[Stored records]
__________

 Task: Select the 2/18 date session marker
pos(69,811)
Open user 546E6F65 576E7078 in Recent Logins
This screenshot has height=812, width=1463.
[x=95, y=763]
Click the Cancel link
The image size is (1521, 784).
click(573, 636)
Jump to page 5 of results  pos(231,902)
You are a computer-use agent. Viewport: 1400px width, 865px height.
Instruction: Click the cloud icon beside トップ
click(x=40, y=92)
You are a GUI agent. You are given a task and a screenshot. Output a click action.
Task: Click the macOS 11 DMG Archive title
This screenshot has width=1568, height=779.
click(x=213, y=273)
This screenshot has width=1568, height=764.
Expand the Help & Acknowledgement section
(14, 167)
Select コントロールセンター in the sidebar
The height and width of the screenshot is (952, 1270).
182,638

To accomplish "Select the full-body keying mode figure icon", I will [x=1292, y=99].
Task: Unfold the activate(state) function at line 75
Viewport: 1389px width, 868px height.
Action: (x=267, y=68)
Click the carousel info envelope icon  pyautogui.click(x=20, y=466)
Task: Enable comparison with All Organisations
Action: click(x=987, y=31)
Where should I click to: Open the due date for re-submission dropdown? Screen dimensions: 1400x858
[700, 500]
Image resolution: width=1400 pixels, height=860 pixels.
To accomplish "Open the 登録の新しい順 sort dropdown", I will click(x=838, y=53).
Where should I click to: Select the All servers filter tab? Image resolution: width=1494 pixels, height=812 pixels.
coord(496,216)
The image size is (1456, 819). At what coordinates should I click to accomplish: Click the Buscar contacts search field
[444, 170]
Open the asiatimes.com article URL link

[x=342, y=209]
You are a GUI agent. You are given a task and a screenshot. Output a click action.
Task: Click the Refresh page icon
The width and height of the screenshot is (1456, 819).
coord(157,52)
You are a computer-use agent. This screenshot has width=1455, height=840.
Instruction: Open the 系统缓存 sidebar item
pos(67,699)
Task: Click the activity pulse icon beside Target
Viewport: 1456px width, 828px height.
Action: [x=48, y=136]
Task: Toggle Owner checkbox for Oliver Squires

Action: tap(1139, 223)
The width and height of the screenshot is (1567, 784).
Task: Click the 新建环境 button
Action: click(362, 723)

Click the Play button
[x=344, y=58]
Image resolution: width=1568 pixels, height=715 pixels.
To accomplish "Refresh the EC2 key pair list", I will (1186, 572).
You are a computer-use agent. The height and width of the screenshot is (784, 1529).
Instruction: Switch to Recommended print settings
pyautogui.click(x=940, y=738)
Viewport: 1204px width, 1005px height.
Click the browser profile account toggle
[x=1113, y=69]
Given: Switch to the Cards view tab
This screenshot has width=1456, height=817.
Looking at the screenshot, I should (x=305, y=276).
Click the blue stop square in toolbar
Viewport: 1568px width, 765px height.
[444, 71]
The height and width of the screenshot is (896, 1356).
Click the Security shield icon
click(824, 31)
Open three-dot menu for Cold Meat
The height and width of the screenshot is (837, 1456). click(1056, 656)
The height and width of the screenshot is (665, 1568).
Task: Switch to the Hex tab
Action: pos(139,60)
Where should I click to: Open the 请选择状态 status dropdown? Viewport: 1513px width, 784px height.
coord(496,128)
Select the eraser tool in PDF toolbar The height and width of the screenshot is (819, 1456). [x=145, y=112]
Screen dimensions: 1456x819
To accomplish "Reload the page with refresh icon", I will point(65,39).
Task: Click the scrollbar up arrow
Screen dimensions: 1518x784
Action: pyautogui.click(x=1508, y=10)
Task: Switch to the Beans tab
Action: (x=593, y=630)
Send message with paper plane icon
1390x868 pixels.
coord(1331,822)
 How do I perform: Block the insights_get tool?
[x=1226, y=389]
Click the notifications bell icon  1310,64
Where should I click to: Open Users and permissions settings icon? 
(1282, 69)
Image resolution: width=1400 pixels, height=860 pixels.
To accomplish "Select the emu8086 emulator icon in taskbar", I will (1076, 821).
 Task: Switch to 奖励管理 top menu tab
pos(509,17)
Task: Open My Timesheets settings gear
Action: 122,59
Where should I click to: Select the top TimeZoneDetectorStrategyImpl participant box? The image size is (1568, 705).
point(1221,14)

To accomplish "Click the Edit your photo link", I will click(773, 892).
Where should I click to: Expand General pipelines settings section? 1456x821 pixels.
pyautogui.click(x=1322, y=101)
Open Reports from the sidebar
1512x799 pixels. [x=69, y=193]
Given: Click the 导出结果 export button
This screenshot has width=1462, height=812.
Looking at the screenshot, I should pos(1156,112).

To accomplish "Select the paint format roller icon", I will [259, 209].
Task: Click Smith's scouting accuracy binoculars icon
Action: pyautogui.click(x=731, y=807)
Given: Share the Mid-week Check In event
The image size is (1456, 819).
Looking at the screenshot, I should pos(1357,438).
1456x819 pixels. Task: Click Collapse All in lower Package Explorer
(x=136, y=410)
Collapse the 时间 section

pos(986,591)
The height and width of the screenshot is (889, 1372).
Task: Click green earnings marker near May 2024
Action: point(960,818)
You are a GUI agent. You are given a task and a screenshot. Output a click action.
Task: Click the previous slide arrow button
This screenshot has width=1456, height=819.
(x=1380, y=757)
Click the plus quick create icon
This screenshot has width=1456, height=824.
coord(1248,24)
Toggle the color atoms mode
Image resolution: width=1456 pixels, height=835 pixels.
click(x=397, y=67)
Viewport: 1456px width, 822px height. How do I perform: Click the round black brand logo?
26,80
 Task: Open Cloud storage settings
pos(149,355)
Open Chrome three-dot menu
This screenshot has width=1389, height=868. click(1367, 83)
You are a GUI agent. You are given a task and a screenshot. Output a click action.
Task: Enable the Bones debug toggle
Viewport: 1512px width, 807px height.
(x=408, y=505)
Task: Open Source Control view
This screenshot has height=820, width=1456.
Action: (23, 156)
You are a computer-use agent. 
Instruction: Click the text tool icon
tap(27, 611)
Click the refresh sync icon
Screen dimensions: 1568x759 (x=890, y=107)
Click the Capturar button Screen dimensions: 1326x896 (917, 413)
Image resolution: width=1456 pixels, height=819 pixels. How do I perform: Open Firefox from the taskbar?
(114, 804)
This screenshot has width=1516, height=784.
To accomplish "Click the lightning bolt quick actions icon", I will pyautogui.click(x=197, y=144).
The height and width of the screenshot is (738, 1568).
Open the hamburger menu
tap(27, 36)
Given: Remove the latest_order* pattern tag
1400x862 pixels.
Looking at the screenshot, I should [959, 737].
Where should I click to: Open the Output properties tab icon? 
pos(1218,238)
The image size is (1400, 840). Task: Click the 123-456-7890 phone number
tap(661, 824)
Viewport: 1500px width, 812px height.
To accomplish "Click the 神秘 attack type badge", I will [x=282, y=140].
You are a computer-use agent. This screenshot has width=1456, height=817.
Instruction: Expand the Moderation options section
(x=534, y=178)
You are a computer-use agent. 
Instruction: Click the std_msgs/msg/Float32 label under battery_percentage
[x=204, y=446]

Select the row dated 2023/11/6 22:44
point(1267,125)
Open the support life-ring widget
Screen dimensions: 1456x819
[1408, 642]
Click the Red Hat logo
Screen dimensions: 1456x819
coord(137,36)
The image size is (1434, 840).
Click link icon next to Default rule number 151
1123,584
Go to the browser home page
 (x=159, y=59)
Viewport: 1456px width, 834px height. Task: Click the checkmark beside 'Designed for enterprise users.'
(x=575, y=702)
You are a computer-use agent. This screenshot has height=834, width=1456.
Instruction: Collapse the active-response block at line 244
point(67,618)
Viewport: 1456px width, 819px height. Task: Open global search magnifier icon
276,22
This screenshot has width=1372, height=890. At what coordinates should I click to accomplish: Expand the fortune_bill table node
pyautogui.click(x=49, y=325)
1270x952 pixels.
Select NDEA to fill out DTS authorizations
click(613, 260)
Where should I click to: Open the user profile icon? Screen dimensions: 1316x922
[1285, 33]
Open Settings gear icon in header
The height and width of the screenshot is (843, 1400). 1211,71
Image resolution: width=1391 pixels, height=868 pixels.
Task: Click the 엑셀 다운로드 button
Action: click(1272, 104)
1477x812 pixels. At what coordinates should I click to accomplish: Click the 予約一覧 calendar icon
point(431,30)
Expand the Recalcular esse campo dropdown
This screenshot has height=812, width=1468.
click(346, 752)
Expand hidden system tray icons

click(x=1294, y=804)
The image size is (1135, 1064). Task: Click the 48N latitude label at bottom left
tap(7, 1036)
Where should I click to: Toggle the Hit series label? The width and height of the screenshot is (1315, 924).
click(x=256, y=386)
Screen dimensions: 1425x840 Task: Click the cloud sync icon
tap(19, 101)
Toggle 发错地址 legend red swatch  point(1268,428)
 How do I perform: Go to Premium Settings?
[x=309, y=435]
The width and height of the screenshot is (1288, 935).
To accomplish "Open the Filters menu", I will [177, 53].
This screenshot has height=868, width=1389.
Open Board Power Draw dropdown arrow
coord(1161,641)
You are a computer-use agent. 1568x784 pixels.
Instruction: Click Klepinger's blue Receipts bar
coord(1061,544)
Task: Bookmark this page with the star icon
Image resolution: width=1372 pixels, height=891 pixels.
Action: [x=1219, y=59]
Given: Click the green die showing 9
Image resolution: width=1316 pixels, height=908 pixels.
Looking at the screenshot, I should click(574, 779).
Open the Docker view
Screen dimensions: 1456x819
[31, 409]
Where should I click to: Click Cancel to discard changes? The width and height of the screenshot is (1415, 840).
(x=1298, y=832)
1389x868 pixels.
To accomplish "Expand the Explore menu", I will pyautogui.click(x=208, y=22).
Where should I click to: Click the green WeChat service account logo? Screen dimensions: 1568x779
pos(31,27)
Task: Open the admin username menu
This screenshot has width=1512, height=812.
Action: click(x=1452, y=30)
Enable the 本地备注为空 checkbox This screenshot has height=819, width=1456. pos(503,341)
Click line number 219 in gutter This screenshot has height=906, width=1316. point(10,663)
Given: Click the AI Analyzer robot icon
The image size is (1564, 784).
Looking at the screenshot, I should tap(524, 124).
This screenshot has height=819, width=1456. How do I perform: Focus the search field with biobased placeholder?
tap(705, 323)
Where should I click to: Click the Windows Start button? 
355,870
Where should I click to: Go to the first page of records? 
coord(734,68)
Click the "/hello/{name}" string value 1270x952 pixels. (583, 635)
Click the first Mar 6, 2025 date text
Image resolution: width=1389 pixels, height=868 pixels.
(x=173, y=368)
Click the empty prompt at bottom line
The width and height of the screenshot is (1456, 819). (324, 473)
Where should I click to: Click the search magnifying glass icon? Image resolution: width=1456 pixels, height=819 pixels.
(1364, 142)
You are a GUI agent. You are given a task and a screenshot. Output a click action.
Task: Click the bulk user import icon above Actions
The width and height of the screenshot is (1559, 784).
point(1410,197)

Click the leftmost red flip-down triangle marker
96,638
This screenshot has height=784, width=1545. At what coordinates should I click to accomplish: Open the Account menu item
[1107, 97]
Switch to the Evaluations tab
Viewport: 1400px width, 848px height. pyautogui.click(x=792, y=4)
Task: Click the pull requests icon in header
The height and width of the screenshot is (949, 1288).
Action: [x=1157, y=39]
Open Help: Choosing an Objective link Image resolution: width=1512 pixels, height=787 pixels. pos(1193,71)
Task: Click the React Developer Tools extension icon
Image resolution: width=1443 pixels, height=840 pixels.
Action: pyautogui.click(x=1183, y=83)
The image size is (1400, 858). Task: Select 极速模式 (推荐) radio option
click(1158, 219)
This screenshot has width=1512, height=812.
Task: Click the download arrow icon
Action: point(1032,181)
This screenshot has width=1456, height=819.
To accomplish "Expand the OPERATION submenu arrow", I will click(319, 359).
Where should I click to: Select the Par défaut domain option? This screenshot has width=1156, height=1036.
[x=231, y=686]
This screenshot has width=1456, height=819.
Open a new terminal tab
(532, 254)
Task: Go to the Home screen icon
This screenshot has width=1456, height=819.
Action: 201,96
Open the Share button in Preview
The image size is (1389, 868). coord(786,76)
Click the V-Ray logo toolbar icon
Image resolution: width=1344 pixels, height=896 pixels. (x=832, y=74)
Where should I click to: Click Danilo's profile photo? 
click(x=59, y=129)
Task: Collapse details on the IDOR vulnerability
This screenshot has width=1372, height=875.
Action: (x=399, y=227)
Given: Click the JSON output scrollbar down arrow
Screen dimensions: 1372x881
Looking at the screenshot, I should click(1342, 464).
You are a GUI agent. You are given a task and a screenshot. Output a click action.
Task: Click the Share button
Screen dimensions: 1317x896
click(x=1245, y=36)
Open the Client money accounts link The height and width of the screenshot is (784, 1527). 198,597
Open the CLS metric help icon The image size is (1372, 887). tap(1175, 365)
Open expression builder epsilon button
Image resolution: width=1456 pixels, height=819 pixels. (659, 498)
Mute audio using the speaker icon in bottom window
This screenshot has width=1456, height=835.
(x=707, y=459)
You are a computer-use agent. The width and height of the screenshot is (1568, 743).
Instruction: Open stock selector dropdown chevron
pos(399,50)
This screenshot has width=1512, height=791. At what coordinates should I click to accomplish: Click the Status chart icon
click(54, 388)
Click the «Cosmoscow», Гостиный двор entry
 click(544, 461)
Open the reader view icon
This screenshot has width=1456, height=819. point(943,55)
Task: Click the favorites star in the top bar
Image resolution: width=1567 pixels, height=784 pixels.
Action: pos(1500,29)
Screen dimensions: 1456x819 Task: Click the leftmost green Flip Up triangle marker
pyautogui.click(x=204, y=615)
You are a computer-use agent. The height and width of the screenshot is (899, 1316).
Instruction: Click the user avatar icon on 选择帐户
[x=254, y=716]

__________

Look above for the line containing "This screenshot has height=820, width=1456." and the line containing "Click the Capturar". Transcribe both, with the lines between them, exactly.

This screenshot has height=820, width=1456.
Action: (23, 156)
You are a computer-use agent. 
Instruction: Click the text tool icon
tap(27, 611)
Click the refresh sync icon
Screen dimensions: 1568x759 (x=890, y=107)
Click the Capturar button Screen dimensions: 1326x896 (917, 413)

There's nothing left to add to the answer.